Aktivitas tersebut berpotensi menjadi sumber emisi Gas Rumah Kaca (GRK) di kawasan pesisir. Deforestasi dan konversi mangrove menjadi tambak atau pemukiman melepaskan karbon yang tersimpan di dalamnya. Kerusakan terumbu karang akibat penangkapan ikan yang merusak, pencemaran, dan perubahan iklim juga mengurangi kemampuannya dalam menyerap karbon. Transportasi laut, khususnya kapal dan perahu yang menggunakan bahan bakar fosil, turut menghasilkan emisi GRK. Aktivitas industri di kawasan pesisir, seperti pengolahan hasil laut, dan konsumsi energi di pemukiman juga berkontribusi pada emisi GRK. Selain itu, pengolahan limbah yang tidak memadai di kawasan pesisir dapat menghasilkan emisi metana, gas rumah kaca yang lebih kuat dari karbon dioksida.
Pemerintah Indonesia telah menetapkan pengelolaan pesisir terintegrasi sebagai prioritas nasional. Pendekatan ini menekankan keseimbangan antara perlindungan lingkungan dan pemanfaatan ekonomi pesisir berkelanjutan. Potensi ekonomi pesisir yang besar dalam sektor perikanan, pariwisata, dan industri maritim harus dikelola secara bijak untuk memastikan kelestarian ekosistem dan mendukung pertumbuhan ekonomi yang inklusif dan berkelanjutan.
Strategi dan Inovasi dalam Pengelolaan Pesisir
Dalam upaya pengelolaan pesisir terintegrasi, pemerintah telah mengambil beberapa langkah serius. Salah satunya adalah pengembangan aplikasi AKSARA (Aplikasi Kebijakan dan Strategi Respons Adaptasi) oleh Bappenas. Aplikasi ini memudahkan pemantauan dan evaluasi kebijakan terkait pengelolaan lingkungan dan penurunan emisi GRK. Selain itu, program pemulihan kawasan pesisir dengan pendekatan building with nature atau nature-based solutions telah diimplementasikan di berbagai lokasi. Program ini tidak hanya berfokus pada aspek teknis pemulihan ekosistem, tetapi juga memperhatikan aspek sosial dan pemberdayaan masyarakat pesisir.

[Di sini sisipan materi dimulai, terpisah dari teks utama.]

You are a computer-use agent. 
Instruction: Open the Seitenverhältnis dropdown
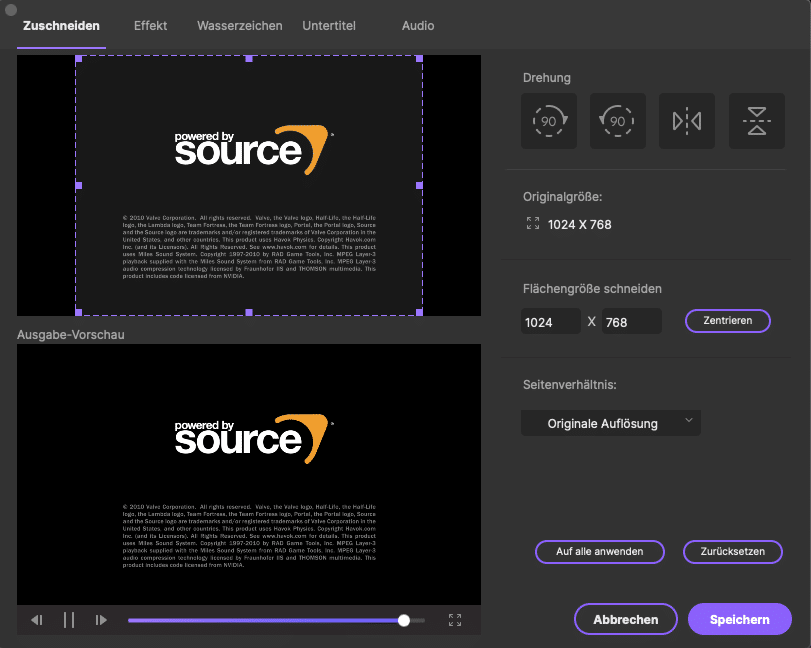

Sponge City di Ibu Kota Nusantara (IKN)
Penerapan konsep Sponge City di beberapa kota di Indonesia, termasuk di Ibu Kota Nusantara (IKN), menjadi solusi inovatif untuk mengatasi permasalahan air perkotaan, seperti banjir, kekeringan, dan pencemaran air. Sponge City mengintegrasikan infrastruktur hijau dan infrastruktur abu-abu untuk meningkatkan daya resap air, mengurangi limpasan permukaan, dan meningkatkan kualitas air. Ibu Kota Nusantara (IKN) dirancang sebagai model kota berkelanjutan dengan menerapkan berbagai kebijakan pro-lingkungan, seperti konsep Forest City, Zero Delta Q Policy, dan Sponge City yang terintegrasi dengan desain kota. Ibu Kota Nusantara (IKN) diharapkan menjadi contoh bagi kota-kota lain di Indonesia dalam menerapkan prinsip-prinsip pembangunan berkelanjutan.

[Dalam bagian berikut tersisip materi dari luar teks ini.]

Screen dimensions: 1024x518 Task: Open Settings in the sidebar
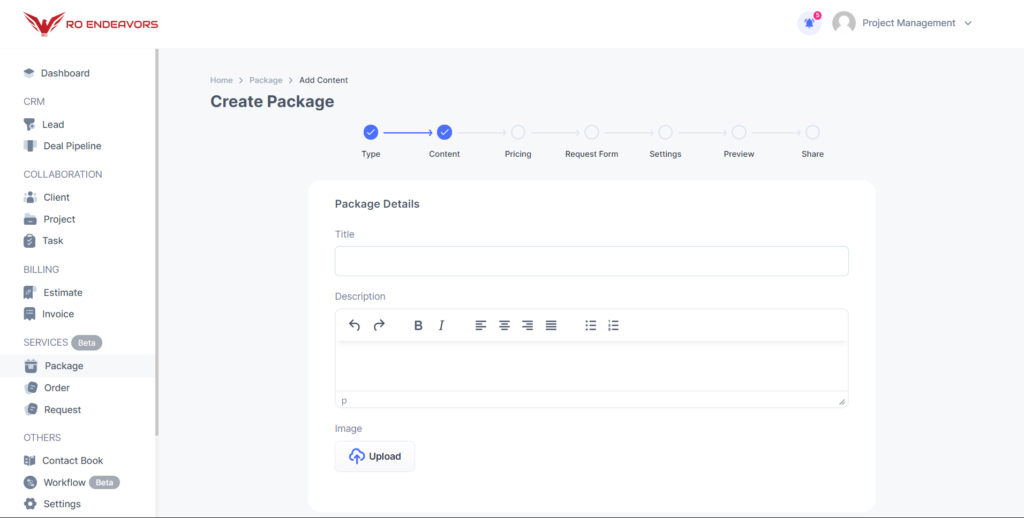(x=61, y=504)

Selain upaya-upaya tersebut, perlu dilakukan penguatan penegakan hukum dan pengawasan terhadap perusakan lingkungan pesisir. Peningkatan kesadaran masyarakat melalui edukasi dan kampanye mengenai pentingnya menjaga kelestarian ekosistem pesisir dan dampak perubahan iklim juga menjadi fokus.
Pengembangan ekonomi berkelanjutan di kawasan pesisir, seperti ekowisata dan budidaya perikanan berkelanjutan, perlu didorong untuk meningkatkan kesejahteraan masyarakat pesisir tanpa merusak lingkungan.
Kerjasama multi-pihak yang melibatkan pemerintah, masyarakat, swasta, dan LSM sangat penting dalam mewujudkan pengelolaan pesisir terintegrasi yang efektif. Dengan kolaborasi dan komitmen bersama, Indonesia dapat menjaga kelestarian ekosistem pesisirnya, memanfaatkan potensi ekonomi secara berkelanjutan, dan berkontribusi dalam mitigasi perubahan iklim global.